HIV-1 infection can be complicated by several neuropathies, including both polyneuropathies and focal neuropathies (Table 411-2) . The most common of these, sometimes called HIV-related distal sensory polyneuropathy, is a distal, predominantly sensory polyneuropathy that manifests in late HIV-1 infection. In this axonal neuropathy, sensory symptoms exceed both sensory and motor dysfunction and severity ranges from asymptomatic increase in sensory thresholds to paresthesias and numbness to severe neuropathic pain. The latter begins with distal burning of the toes or bottoms of the feet and may ascend subacutely or more indolently to the ankles or beyond. Although associated with HIV-1 infection, like the AIDS dementia complex, its pathogenesis is unknown and is speculated to relate to cytokine-mediated injury.
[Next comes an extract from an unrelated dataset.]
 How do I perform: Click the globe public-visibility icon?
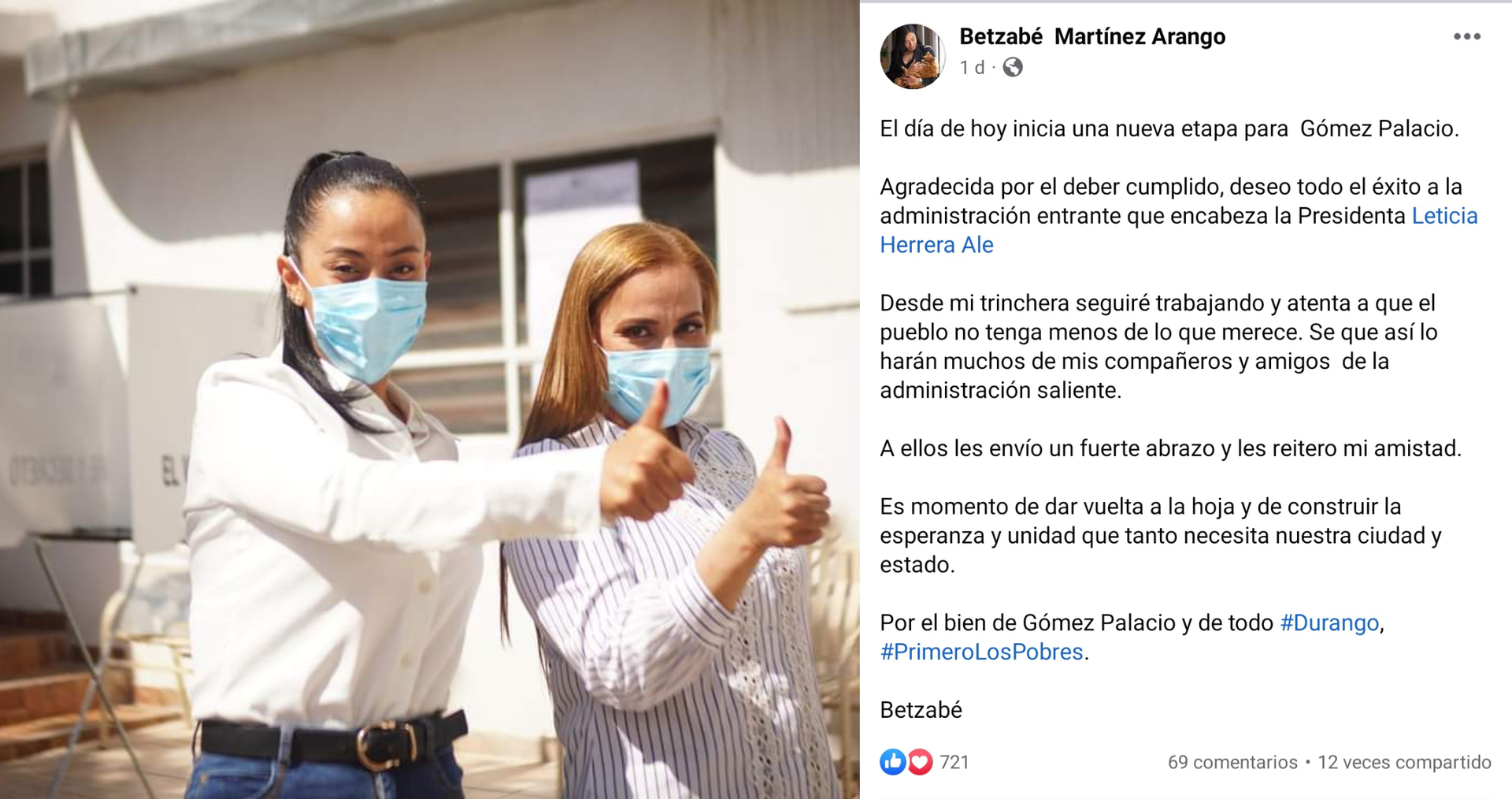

Unlike the CNS disease, however, antiretroviral therapy does not appear to reverse the condition. Rather, treatment is directed at relief of pain, using tricyclic antidepressants, gabapentin or, when necessary, narcotic analgesics.
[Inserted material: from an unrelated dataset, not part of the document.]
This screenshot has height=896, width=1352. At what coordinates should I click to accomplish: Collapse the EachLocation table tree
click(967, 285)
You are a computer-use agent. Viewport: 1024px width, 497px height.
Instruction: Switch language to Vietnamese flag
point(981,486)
A second and clinically very similar sensory polyneuropathy is caused by some of the nucleoside antiretroviral drugs, including zalcitabine, didanosine, and stavudine.

Clinical differentiation of this dose-related neuropathy from HIV-related polyneuropathy is difficult and relies on temporal linking of onset with drug therapy or its alleviation, after a delay of several weeks, when the drug is stopped. Electromyography or other laboratory studies are not helpful in separating these conditions.

Among the focal neuropathies, CMV causes an uncommon but severe polyradiculopathy that usually begins with pain, weakness and sensory loss in the lumbosacral roots and progresses over days in ascending fashion to affect thoracic and cervical roots. The CSF usually has a characteristic polymorphonuclear cell-predominant pleocytosis. Rapid institution of treatment is paramount in halting its progression which may otherwise be fatal. CMV can also cause a severe mononeuritis multiplex, often involving proximal nerves. This occurs in the setting of low CD4+ lymphocyte counts and also mandates rapid treatment, even without laboratory proof of its cause. It should be distinguished from a more benign and limited mononeuritis multiplex that can occur with higher CD4 counts and likely has an immunopathologic basis.